GlaxoSmithKline received the green light from the CHMP for Strimvelis as a treatment for the rare disease ADA-SCID. Which is combined immunodeficiency due to adenosine deaminase deficiency – which is also known as ‘bubble boy’ disease.
The stem cell gene therapy is created from CD34+ cells harvested from the ADA-SCID and then modified to express adenosine deaminase. The modified cells are re-introduced into the patient and correct the deficiency.
Strimvelis is currently being developed for use in patients who have no matched stem cell donor available. Approximately only 30% of people who need a donation of stem cells can find a matched donor from their family. Using donated cells also carries risk of graft-versus-host disease, which is bypassed using GSK’s therapy.
The ADA-SCID therapy’s marketing application is based on testing in 18 children who received a single dose of Strimvelis and are all alive today after a median follow-up of seven years.
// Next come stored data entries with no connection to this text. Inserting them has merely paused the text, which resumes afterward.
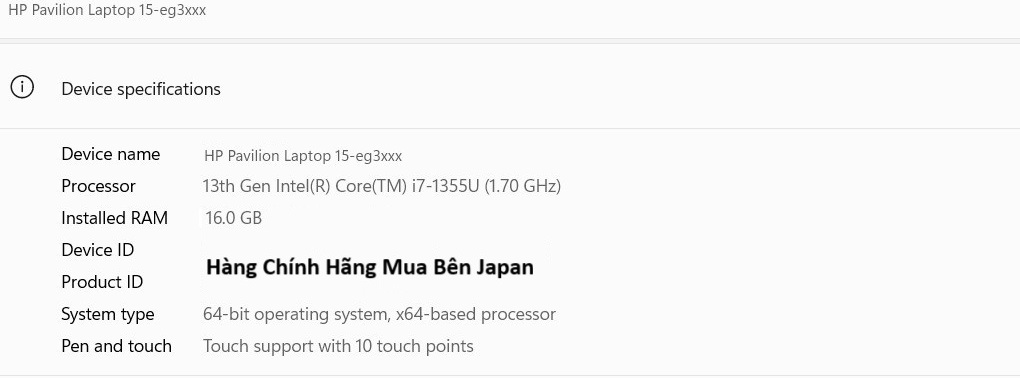Click the Pen and touch label

116,346
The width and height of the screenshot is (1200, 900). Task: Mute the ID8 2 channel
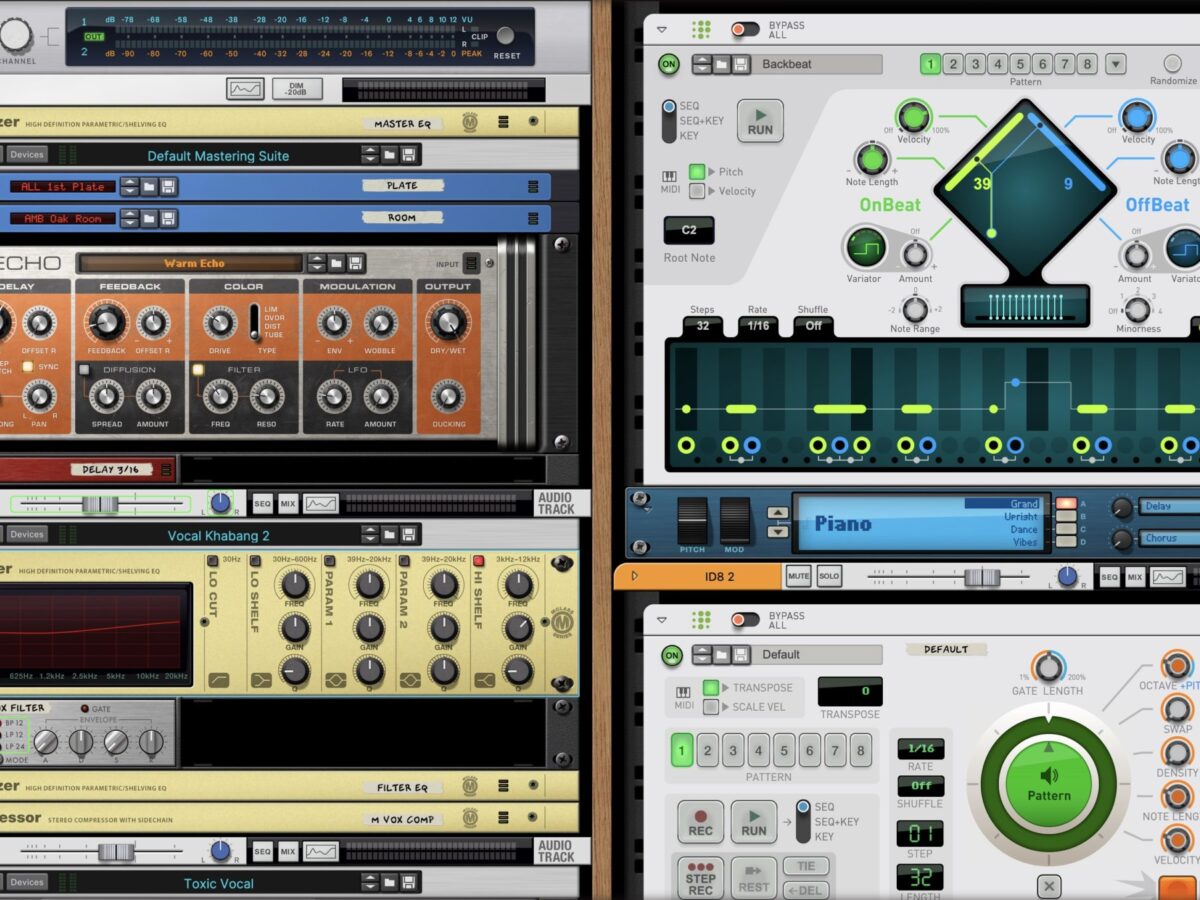tap(798, 577)
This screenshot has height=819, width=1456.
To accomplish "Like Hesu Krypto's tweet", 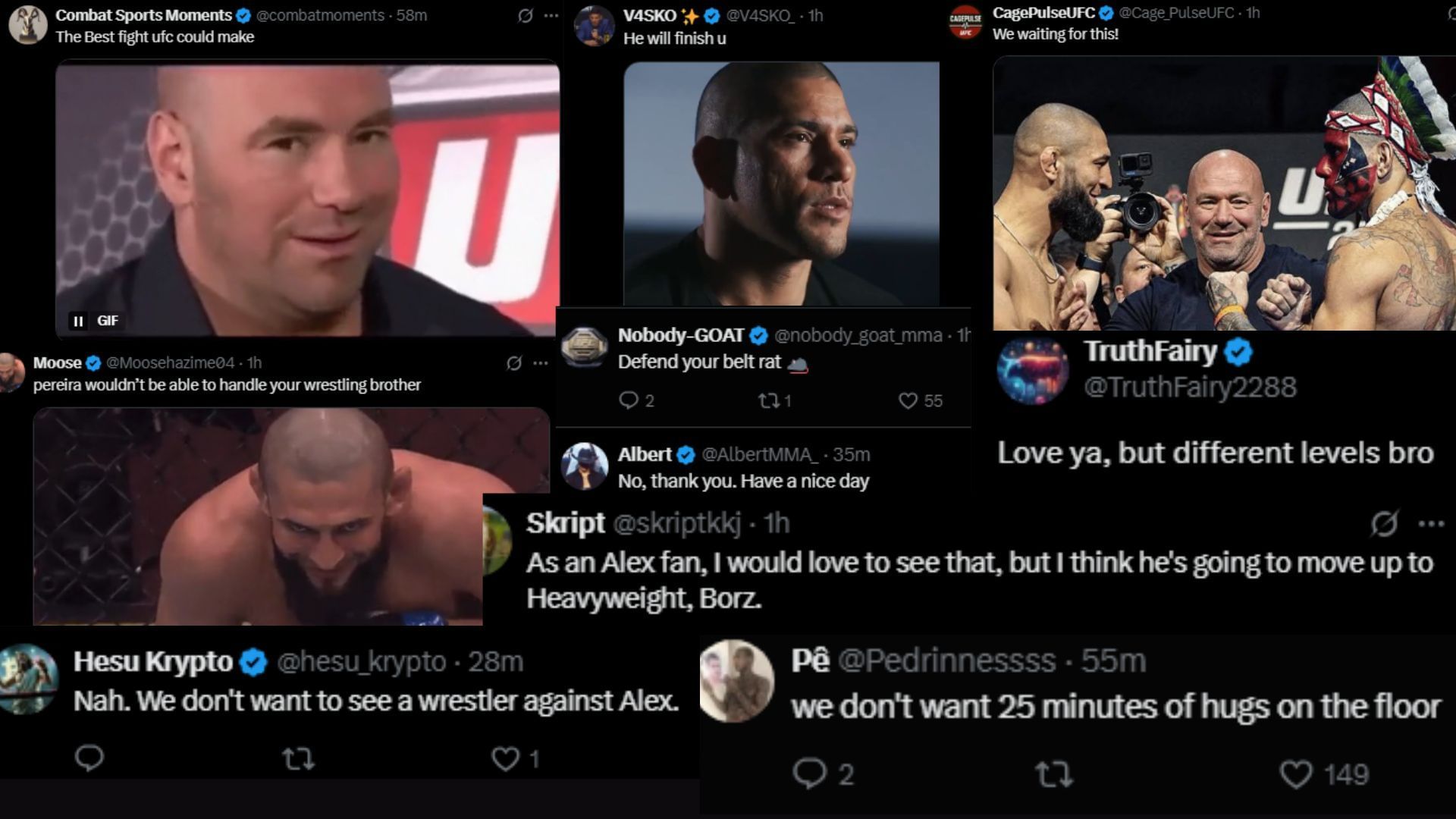I will click(505, 758).
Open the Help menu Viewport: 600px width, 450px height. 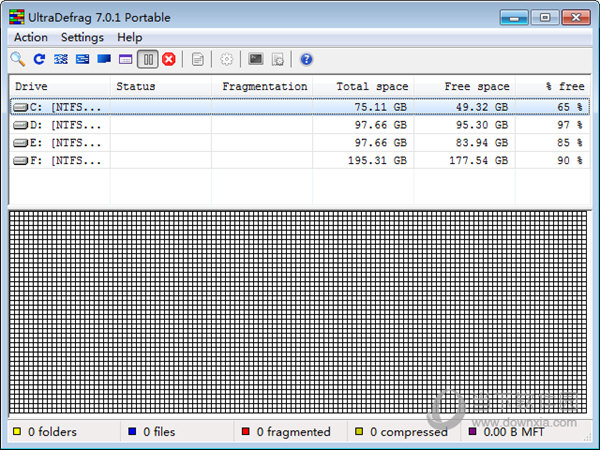point(130,38)
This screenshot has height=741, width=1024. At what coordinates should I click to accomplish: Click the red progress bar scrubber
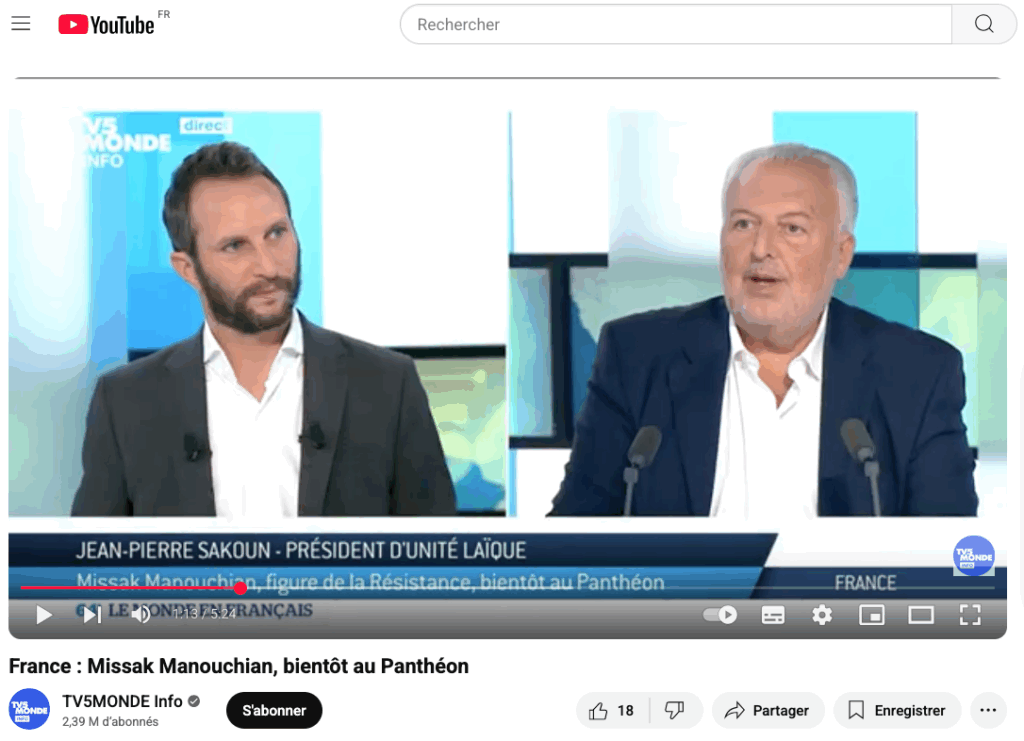tap(240, 588)
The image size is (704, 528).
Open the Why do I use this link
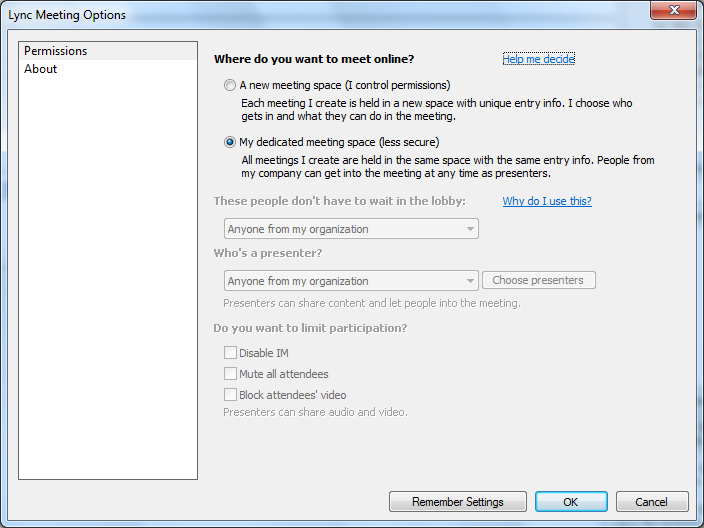pyautogui.click(x=547, y=201)
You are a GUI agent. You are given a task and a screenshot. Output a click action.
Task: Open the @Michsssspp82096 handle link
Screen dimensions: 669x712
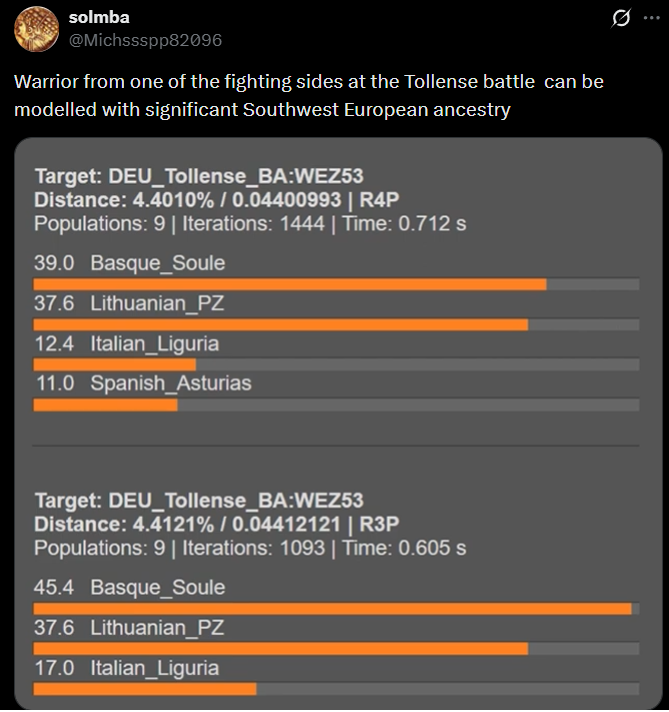coord(145,40)
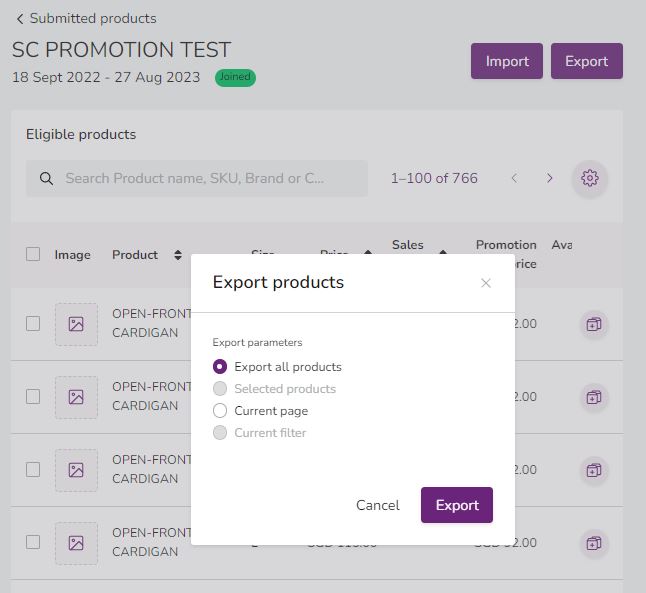Image resolution: width=646 pixels, height=593 pixels.
Task: Focus the product search input field
Action: 210,178
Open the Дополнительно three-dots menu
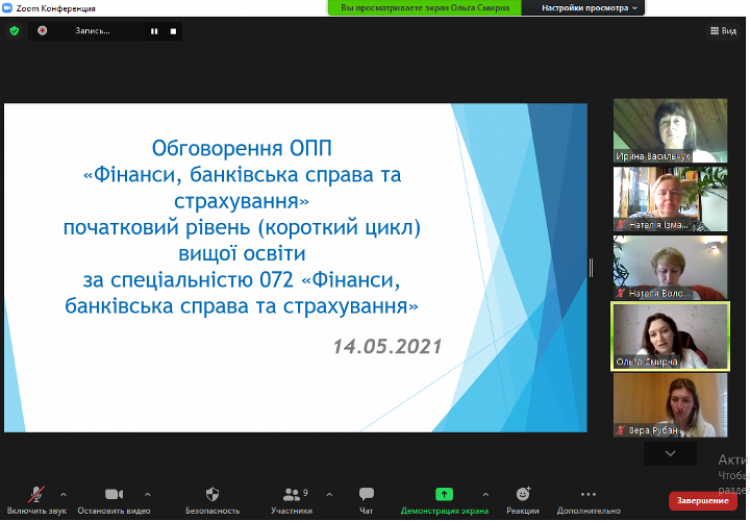This screenshot has height=521, width=750. [x=588, y=495]
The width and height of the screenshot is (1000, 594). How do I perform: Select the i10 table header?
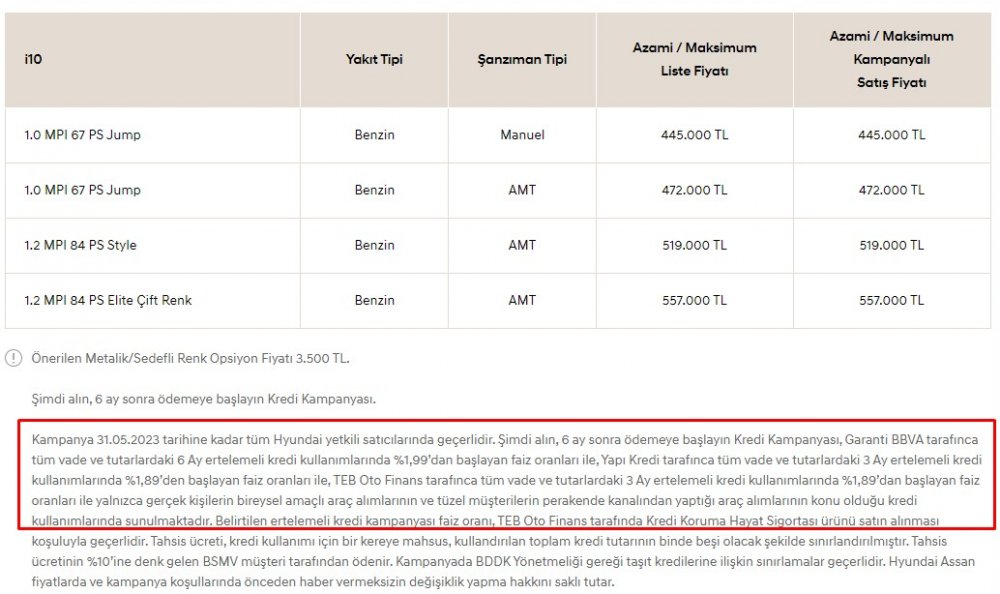33,59
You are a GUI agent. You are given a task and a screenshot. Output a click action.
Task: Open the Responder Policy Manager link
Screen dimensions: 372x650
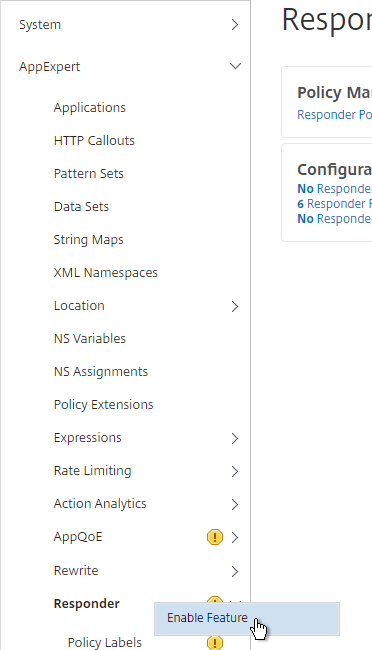(x=334, y=114)
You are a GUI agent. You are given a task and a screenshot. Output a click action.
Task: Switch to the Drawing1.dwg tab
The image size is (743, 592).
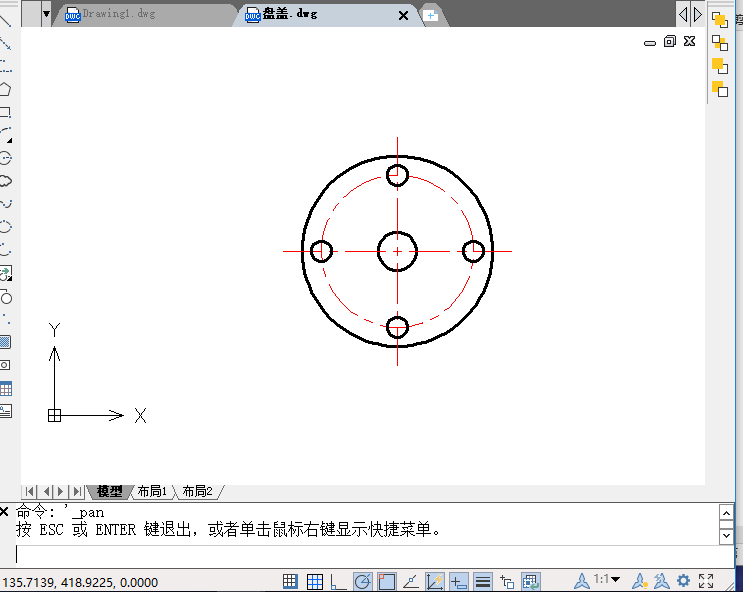tap(116, 15)
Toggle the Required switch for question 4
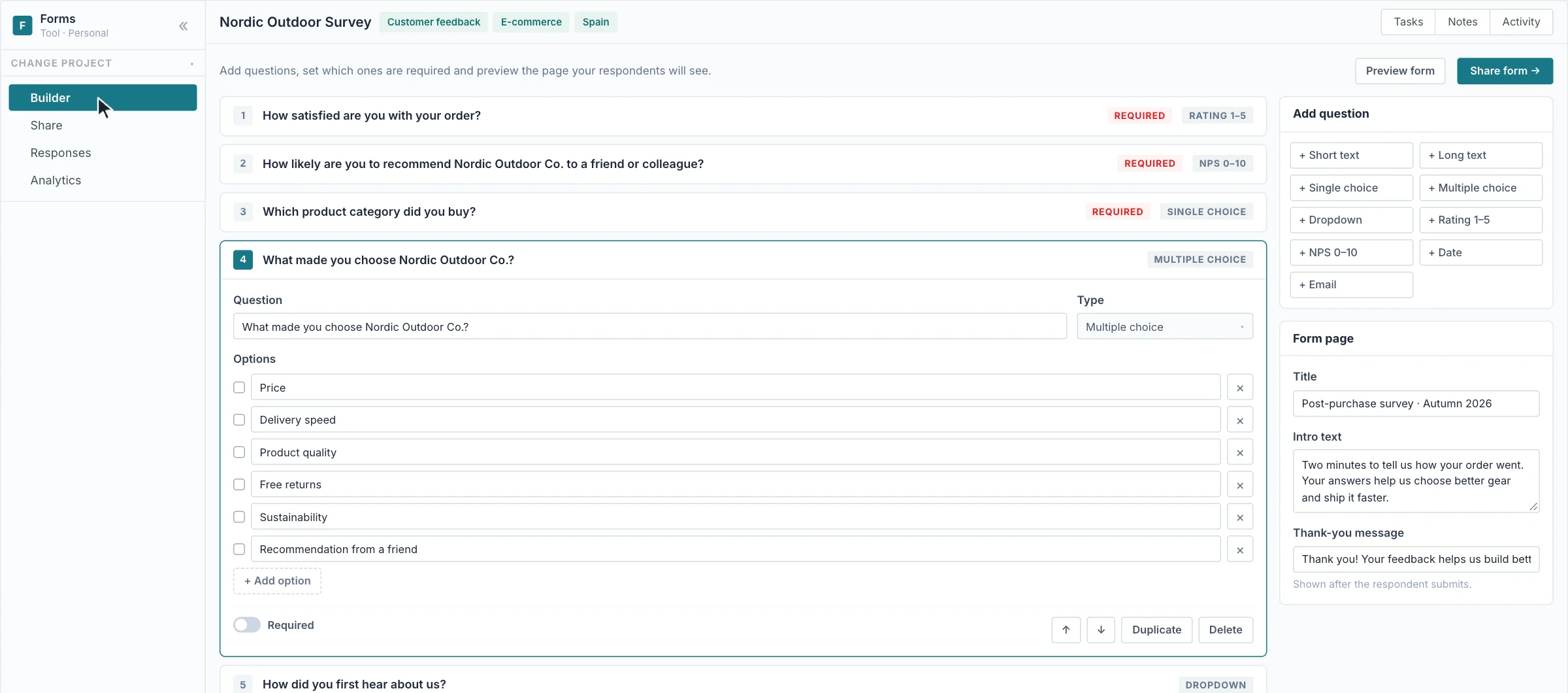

The survival rate in a comparator group of 17 patients was 82%.
For now, GSK is not discussing its pricing plans for Strimvelis but has said it will be substantially less than the $1m charged by UniQure for Glybera which is currently the first and only gene therapy to be approved in the EU.
Other positive opinions from the CHMP included a conditional marketing authorisation for Darzalex, Janssen-Cilag’s new candidate for relapsed and refractory multiple myeloma, which was approved in the US last November.
The first-in-class anti-CD38 monoclonal antibody, originally developed by Genmab, has also been approved for use in patients whose previous treatment included proteasome inhibitor Takeda’s Velcade and an immunomodulatory agent like Celgene’s Revlimid.
Amicus Therapeutics also received the green light from CHMP for Galafold (migalastat) as the first oral treatment for Fabry disease, which is caused by deficiency in alpha-galactosidase A. The drug could offer a patient-friendly alternative to injectable Fabry therapies such as Sanofi/Genzyme’s Fabrazyme and Shire’s Replagal.
The positive opinion marks a turnaround for migalastat, which had been licensed to GSK but saw rights returned to Amicus after a failed phase III trial in 2013.
An intranasally delivered pandemic flu vaccine developed by AstraZeneca was also backed by the CHMP. P/LAIV is intended for the prevention of influenza in an officially declared pandemic in children and adolescents from 12 months to less than 18 years of age.
This is the first pandemic live attenuated flu vaccine against avian influenza (H5N1) to be recommended for approval in the EU, according to the CHMP.
Among other opinions from CHMP was a recommendation for the approval of a biosimilar version of Janssen/MSD’s Remicade – Samsung Bioepis’ Flixabi – and an update to the label for Bristol-Myers Squibb’s Opdivo to be used alongside the company’s Yervoy in the treatment of malignant melanoma.